Records shown:
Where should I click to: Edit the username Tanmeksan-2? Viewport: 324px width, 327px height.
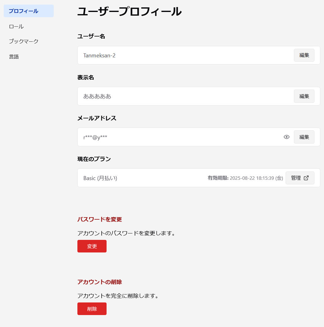pyautogui.click(x=304, y=55)
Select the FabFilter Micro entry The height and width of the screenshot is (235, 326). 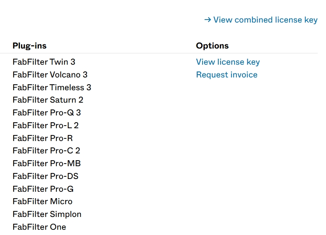43,202
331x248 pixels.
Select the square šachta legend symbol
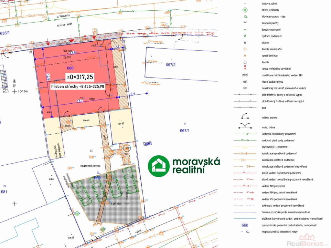pos(245,62)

Aim of the exercise:
Starting at the line that holds "331x248 pixels.", repeat every line through the end of the listing exactly as written, skipping any picture.

Answer section:
331x248 pixels.
Select the square šachta legend symbol
pos(245,62)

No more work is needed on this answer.